● **SELECTED EXCERPT**
Other Income. Other income increased $8,000, or 27.9%, to $37,000 for the three months ended March 31, 2006, from $29,000 for the three months ended March 31, 2005. The increase was primarily the result of an increase in customer service fees.
Other Expenses. Other expenses increased $66,000, or 8.2%, to $877,000 for the three months ended March 31, 2006 from $811,000 for the three months ended March 31, 2005. The increases were primarily due to increases in compensation and benefits of $64,000, occupancy expense of $42,000 and other expenses of $43,000, partially offset by a decrease in professional and legal fees of $94,000. For the three month period ended March 31, 2006, salaries and employee benefits increased $64,000 to $433,000 from $369,000 for the three month period ended March 31, 2005. The increases in salaries and employee benefits was the result of the Company accruing for its employee incentive plan, increased employee insurance costs and increases in the cost of the Defined Benefit Retirement Plan. The increase in occupancy expense is the result of increased real estate taxes, and depreciation. The decrease in the legal and professional expense is primarily the result of decreased expenses for audit, accounting and compliance attributable to the stock conversion. The increase in other expenses was primarily due to a $20,000 increase in supervisory fees.

● **SOURCE MATERIAL**
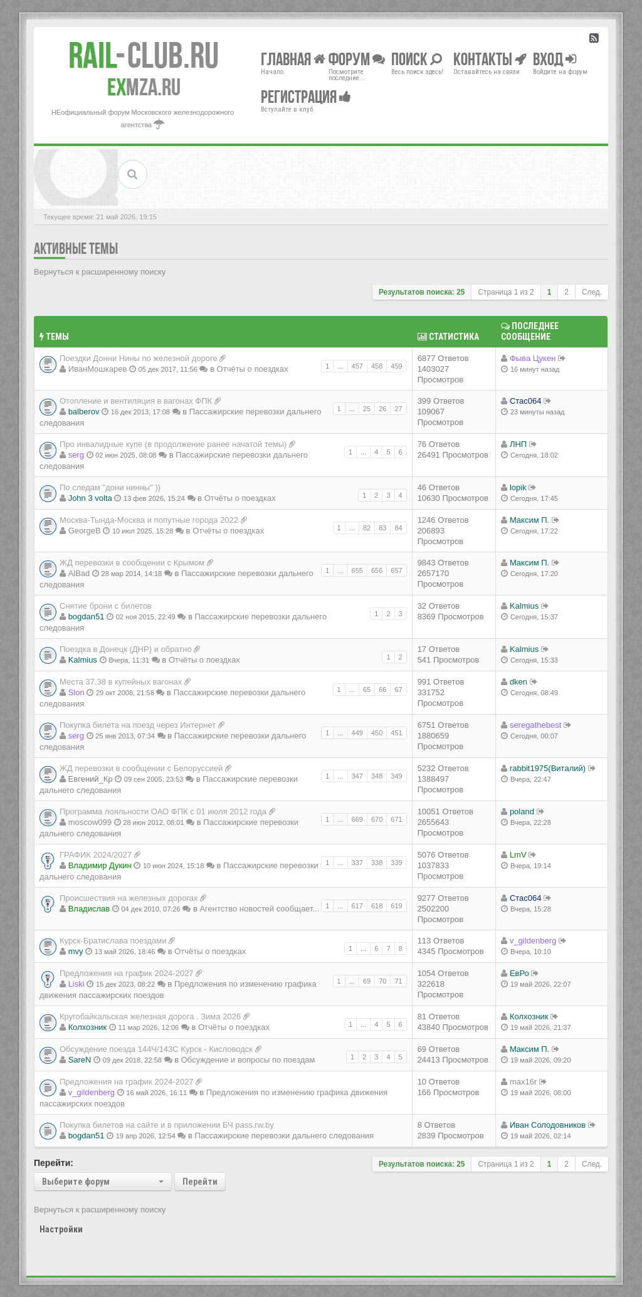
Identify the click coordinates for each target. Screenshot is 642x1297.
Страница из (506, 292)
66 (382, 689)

● **DIRECTIVES**
[a] In the income and expense excerpt, why did salaries and employee benefits rise for the three months ended March 31, 2006?
[b] Please set down, word for word, the stretch of the income and expense excerpt from "Other Income. Other" through "customer service fees.".

● **SOLUTIONS TO THE TASKS**
[a] Salaries and employee benefits rose because the Company accrued for its employee incentive plan and employee insurance costs went up. The cost of the Defined Benefit Retirement Plan also increased.

[b]
Other Income. Other income increased $8,000, or 27.9%, to $37,000 for the three months ended March 31, 2006, from $29,000 for the three months ended March 31, 2005. The increase was primarily the result of an increase in customer service fees.